Frequencies New Delhi Metallo-?-Lactamase (NDM) in Klebsiella pneumoniae Isolates from Clinical Samples in Al-Basrah Governorate, Iraq

Background: Metallo-?-lactamases (MBL) genes are crucial for resistance to antibiotics, and early detection is essential for infection control and prevention of nosocomial outbreaks.
Methods: One hundred fifty clinical samples from Basrah hospitals were collected between October and December 2022 and categorized equally into 50 samples for each sputum, urine, and wound swab.

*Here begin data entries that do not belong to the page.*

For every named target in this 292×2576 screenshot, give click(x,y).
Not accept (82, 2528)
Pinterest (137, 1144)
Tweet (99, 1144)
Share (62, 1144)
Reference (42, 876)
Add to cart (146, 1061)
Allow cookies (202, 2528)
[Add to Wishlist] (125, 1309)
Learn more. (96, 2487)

K. pneumoniae isolates were identified morphologically and tested on MacConkey and blood agar. The Klebsiella pneumoniae chromogenic medium and Vitek®2 system was used as confirmation tests. Genomic DNA extracted from K. pneumoniae isolates using a commercial purification kit. The DNA extraction was amplified using PCR for 16S rDNA amplification K. pneumoniae isolates using a specific primer of approximately (130bp). K. pneumoniae carbapenemase (KPC) chromogenic agar and modified hodge test, according to CLSI were used to test the K. pneumoniae isolates for detect the ability of carbapenemase production. Plasmid DNA was extracted from K. pneumoniae
isolates and plasmid DNA was amplified using PCR to detect the blaNDM gene using a specific primer of approximately (621bp).

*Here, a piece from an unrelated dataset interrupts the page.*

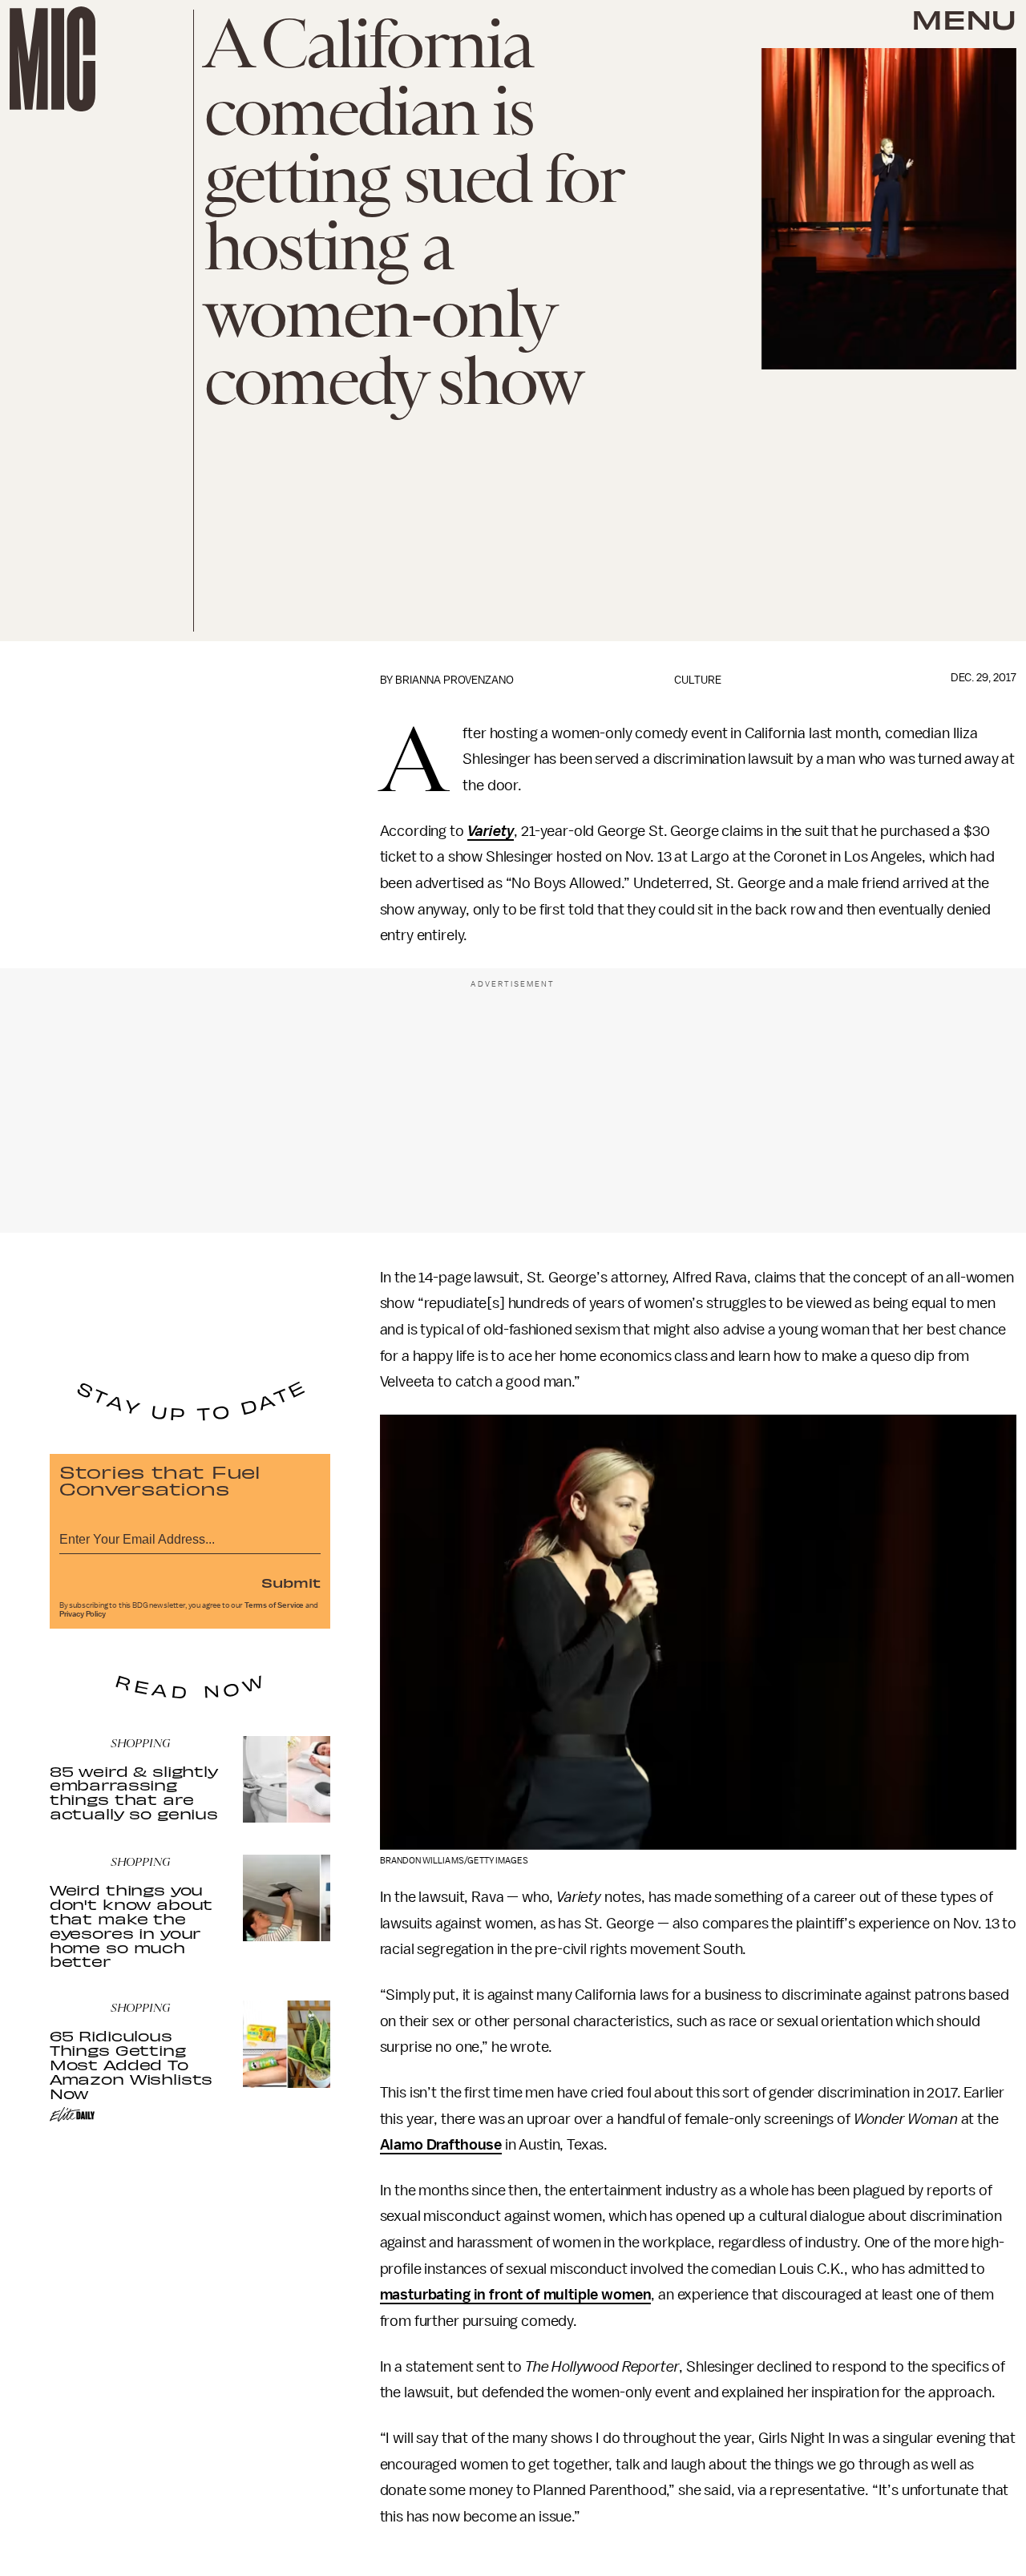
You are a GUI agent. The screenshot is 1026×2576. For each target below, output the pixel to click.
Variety (491, 831)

Results: From November to December 2022, one hindered fifty samples were investigated for bacterial growth, of which gave 82 (56%) were positive and 68 (45.4%) had negative results. Grame-positive bacteria were 28(34.1%), while Gram-negative bacteria were 54(64.9%), including Klebsiella pneumonia 32(59.26%), E. coli 16 (29.63%), Klebsiella spp. 3 (5.56%), Pseudomonas spp. 2 (3.7%), and 1(1.85%) Proteus spp. All K. pneumoniae isolates showed mucoid pink, white, and purple appearances on MacConkey agar, blood agar, and K. pneumoniae chromogenic medium, respectively. The vitek®2 system showed 100% accuracy results in biochemical tests and K. pneumoniae medium. The PCR technology was used to diagnose gene 16S rDNA. The results showed that all (n = 32) K. pneumoniae isolates had a molecular weight of (130 bp) when compared with the standard molecular DNA ladder (200 bp). On the other side, the (n=32) K. pneumoniae isolates tested on Klebsiella pneumoniae carbapenemase chromogenic agar and modified Hodge
test, 16 (50%) showed positive results and 16 (50%) showed negative results for carbapenemase production in both methods. On the other side PCR molecular diagnostics the blaNDM gene results showed that all (n = 32) K. pneumoniae isolates revealed a molecular weight of (621 bp), when compared with the standard molecular DNA ladder (200 bp).
Conclusions: To select the best treatment and avoid losses time and money, use Klebsiella pneumoniae carbapenemase (KPC) chromogenic agar, modified Hodge test, and PCR techniques for daily antibiotic susceptibility testing in hospital and private clinical laboratories.